Passive standing tests for the office diagnosis of postural tachycardia syndrome: new methodological considerations, by Maria Roma, Colleen L. Marden & Peter C. Rowe in Fatigue: Biomedicine, Health & Behavior 2018 [Published online: 25 Aug 2018]
Background: Passive standing tests are a first-line, practical means of assessing individuals with chronic orthostatic symptoms.
Purpose: To identify the proportion reaching heart rate (HR) criteria for postural tachycardia syndrome (POTS) during a 10-minute passive standing test (PST) if measurement of the lowest supine HR incorporated a 2-minute period of post-test monitoring, rather than being restricted to the 5-minute pre-test values only, and to determine the proportion whose POTS would be missed by shorter periods upright.
Methods: Consecutive individuals ≥ 12 years from 2008 to 2017 who presented with chronic fatigue or lightheadedness and whose PST met criteria for POTS.
Results: Of the 93 enrolled (70% female, median age 17 years), the mean (SD) HR was higher in the 5 min supine before the 10 min upright than in the 2 min supine afterwards (67.6 [10.0] vs. 65.7 [10.9]; P = 0.01). Thirteen (14%; 95% CI, 7–21%) satisfied HR criteria for POTS using the supine HR from only the post-test period. The median time to reaching the HR criteria for POTS was 3 min. Of those reaching HR criteria, 53% (95% CI, 43–63%) would be missed by a 2-minute and 27% (95% CI, 19–37%) by a 5-minute test.

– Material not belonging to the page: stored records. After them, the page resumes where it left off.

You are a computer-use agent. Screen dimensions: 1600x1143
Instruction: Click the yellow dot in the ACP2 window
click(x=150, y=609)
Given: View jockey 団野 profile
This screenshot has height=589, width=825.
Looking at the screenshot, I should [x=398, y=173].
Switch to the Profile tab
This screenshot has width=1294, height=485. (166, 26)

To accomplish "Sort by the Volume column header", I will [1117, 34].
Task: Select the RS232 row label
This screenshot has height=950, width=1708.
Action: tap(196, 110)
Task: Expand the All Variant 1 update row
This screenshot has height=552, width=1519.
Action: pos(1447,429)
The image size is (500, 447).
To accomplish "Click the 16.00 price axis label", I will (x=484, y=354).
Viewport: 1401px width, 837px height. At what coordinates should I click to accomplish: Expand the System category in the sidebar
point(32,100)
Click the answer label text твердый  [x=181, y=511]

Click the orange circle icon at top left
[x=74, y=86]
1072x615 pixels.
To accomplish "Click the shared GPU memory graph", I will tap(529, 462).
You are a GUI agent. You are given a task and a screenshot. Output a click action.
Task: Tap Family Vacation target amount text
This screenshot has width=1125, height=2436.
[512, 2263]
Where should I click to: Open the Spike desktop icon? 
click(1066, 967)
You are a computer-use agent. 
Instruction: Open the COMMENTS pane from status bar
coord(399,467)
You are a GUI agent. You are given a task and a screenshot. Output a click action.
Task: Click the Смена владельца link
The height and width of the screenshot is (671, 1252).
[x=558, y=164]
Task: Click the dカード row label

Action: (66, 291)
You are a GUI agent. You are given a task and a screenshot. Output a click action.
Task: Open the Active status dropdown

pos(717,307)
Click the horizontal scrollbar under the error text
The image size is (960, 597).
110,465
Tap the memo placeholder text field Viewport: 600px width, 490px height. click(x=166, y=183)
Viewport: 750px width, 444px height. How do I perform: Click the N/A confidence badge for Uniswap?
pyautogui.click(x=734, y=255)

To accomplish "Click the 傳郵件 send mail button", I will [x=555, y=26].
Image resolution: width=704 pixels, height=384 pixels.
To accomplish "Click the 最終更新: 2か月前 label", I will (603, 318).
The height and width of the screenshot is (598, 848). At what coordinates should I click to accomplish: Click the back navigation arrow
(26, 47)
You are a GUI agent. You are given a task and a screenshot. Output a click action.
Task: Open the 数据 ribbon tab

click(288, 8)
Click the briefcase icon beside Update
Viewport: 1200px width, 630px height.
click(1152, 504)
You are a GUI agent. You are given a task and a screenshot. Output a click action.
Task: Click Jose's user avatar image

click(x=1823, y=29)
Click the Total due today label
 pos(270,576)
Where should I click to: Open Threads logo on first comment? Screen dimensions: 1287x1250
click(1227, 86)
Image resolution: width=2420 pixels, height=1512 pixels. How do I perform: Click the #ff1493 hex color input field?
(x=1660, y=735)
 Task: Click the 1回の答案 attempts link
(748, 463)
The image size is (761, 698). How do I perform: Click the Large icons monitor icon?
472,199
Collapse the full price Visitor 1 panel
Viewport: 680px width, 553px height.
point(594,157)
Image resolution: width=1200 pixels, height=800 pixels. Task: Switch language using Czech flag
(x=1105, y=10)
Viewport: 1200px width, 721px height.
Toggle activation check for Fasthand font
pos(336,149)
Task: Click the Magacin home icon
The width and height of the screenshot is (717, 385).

Interpretation: More adolescents and young adults are diagnosed with POTS during a 10-minute PST when the definition of their lowest supine HR includes a 2-minute post-test measurement along with the conventional pre-test measure. A full 10 min of standing is required to avoid underdiagnosing POTS in both clinical and epidemiologic studies.